Selected excerpt:
· · · · ·

Actor Justin Theroux makes an auspicious directorial debut with a disarmingly funny romantic comedy full of emotional life and witty filmic textures. Henry Roth (Bill Crudup) is a children’s book writer whose illustrator and collaborator Rudy (Tom Wilkinson) is about the only person in the world patient enough to tolerate Henry’s nervous tics and angry outbursts. Rudy’s death forces Henry to attempt working with a publisher-assigned collaborator in the guise of Lucy Riley (Mandy Moore). Once Henry stops insulting Lucy long enough to apologize, he realizes the flame burning between them but battles with his grip on reality—he’s scared of driving and superstitious about everything. Billy Crudup makes us root for his confused character, and Mandy Moore is convincing and funny as the best that thing ever happened to Henry. The are no special features. Aspect ratio is 1.85:1 anamorphic widescreen, with sound quality delivered via Dolby Digital 5.1. (Movie – Three Stars, DVD features – No Stars) Rated R, 93 mins. (Weinstein Company)

March 4, 2008 in Romantic Comedy | Permalink

The Brave One

As its blandly heroic title forecasts, "The Brave One" is a revenge fantasy that floats like a narrative helium balloon waiting to find its ceiling. Jodie Foster plays Manhattan talk radio personality Erica Bain, whose poetic "Street Walk" monologue segment invites WNKW listeners to contemplate the "safest big city in the country" with a bittersweet nostalgia for the ripe culture wiped out by corporate ideology. And yes, some of that nostalgia is for the all-night cafeteria atmosphere of pimps, druggies and prostitutes that inhabited Scorsese’s "Taxi Driver" and Michael Winner’s "Death Wish." The movie dredges up the bad old days of perpetual street hassles in the Big Apple and drops a bag of rotting fruit at the feet of its impressionable protagonist. Special features include English, French, and Spanish language, English, French, and Spanish subtitles, a making-of featurette, and additional scenes. Aspect ratio is anamorphic widescreen, with sound quality processed in Dolby Digital 5.1. (Movie – Three Stars, DVD features Two Stars) Rated R, 122 mins. (Warner Bros.)

February 24, 2008 in Suspense Thriller | Permalink

Rendition

After overblown stories of walkouts by critics during its Toronto film festival debut, "Rendition" proves to have enough substance, momentum and drama to validate its entertainment value as a politically charged thriller. Reese Witherspoon plays Isabella, the pregnant wife of Egyptian American Anwar El-Ibrahimi (Omar Metwally), a chemical engineer who gets abducted by U.S. Special Forces on suspicion of terrorism upon his return from a business convention in South Africa. El-Ibrahimi is secreted to a North African dungeon where local police kingpin Abasi gleefully tortures him with the tacit assistance of CIA cat’s paw Douglas Freeman (Jake Gyllenhaal) who survived the suicide bombing that gave rise to El-Ibrahimi’s abduction.

· · · · ·

Data records:
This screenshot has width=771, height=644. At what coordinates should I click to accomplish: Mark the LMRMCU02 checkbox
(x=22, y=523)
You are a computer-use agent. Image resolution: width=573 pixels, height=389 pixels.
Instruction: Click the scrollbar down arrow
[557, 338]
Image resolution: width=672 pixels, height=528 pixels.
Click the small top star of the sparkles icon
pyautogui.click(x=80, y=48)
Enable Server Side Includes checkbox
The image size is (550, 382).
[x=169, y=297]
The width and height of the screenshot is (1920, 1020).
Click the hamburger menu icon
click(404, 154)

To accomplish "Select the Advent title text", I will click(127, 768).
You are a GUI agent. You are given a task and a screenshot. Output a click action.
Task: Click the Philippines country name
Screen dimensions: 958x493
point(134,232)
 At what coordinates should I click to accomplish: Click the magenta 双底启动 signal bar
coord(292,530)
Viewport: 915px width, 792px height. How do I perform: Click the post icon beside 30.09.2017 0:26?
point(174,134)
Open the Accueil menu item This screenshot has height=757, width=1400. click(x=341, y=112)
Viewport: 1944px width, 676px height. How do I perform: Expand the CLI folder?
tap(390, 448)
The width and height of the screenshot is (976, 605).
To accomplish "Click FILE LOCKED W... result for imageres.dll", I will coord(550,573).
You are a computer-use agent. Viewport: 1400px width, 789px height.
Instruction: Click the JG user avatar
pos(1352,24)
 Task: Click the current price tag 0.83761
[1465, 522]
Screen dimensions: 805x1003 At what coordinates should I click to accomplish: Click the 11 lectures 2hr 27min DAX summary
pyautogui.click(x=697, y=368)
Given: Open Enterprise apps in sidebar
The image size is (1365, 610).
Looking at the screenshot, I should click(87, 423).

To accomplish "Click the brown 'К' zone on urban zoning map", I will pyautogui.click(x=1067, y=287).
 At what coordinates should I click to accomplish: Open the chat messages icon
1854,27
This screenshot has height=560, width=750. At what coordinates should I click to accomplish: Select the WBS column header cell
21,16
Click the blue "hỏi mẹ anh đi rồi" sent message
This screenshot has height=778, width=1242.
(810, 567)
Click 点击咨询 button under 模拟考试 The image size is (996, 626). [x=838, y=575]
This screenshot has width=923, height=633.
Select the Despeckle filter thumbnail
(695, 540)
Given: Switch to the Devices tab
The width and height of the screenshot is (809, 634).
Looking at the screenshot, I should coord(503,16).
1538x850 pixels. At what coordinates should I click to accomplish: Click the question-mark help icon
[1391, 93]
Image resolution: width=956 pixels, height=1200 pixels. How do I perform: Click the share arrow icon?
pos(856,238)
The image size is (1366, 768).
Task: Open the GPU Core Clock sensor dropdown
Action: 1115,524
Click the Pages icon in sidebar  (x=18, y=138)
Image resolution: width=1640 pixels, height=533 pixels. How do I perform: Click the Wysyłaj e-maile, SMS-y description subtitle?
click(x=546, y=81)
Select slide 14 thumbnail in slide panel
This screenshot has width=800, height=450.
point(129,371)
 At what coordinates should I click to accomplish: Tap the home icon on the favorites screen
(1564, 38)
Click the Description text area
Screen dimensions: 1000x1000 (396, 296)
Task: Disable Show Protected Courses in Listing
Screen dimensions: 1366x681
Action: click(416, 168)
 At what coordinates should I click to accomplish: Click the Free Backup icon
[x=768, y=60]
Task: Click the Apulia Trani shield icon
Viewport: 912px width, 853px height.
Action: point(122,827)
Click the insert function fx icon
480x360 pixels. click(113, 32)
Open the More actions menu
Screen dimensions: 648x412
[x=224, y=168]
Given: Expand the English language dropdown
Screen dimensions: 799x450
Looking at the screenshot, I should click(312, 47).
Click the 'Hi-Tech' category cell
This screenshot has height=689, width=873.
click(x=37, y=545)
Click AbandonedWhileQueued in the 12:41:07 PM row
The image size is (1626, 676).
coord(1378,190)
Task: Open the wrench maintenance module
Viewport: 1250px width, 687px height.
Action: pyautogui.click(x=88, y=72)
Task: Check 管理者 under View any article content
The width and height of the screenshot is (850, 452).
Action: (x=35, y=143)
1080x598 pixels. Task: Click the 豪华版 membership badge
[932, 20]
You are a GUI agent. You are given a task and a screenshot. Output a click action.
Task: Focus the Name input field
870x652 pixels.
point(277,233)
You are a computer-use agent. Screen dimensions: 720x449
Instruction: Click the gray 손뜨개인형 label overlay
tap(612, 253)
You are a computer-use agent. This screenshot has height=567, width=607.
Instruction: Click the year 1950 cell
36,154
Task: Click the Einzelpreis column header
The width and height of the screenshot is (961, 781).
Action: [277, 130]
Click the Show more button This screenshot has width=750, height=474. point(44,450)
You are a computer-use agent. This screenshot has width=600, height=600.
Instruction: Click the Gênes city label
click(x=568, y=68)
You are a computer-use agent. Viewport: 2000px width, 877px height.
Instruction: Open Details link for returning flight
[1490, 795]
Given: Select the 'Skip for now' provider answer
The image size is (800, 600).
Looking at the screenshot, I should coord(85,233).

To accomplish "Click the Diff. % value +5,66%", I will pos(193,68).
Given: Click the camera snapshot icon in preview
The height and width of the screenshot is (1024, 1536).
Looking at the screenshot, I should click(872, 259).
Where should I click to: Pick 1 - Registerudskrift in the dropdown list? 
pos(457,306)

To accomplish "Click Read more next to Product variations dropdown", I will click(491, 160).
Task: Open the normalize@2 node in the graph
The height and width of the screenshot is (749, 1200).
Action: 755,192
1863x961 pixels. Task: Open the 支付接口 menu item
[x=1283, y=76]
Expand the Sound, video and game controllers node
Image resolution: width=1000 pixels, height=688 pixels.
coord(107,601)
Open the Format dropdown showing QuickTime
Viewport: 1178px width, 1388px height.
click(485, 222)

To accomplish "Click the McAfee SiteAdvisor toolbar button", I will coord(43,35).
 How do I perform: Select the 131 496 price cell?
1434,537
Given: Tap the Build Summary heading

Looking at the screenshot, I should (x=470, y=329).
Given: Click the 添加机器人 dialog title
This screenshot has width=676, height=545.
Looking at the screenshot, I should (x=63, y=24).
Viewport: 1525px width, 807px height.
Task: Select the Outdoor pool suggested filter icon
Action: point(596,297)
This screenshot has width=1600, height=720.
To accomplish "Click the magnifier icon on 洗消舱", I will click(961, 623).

· · · · ·

Exercise requirements:
[A] Do the following statements agree with the film reviews above? Answer yes or no for each and quote the deciding words. (i) Henry Roth is a children's book writer. (ii) "The Brave One" runs 93 minutes. (iii) In "Rendition," El-Ibrahimi is abducted upon returning from a business convention in Brazil.
[B] In the film reviews above, which station's listeners does Erica Bain's "Street Walk" monologue segment address?

Response list:
[A]
(i) Yes: "Henry Roth (Bill Crudup) is a children’s book writer."
(ii) No: "Rated R, 122 mins."
(iii) No: "upon his return from a business convention in South Africa."

[B] WNKW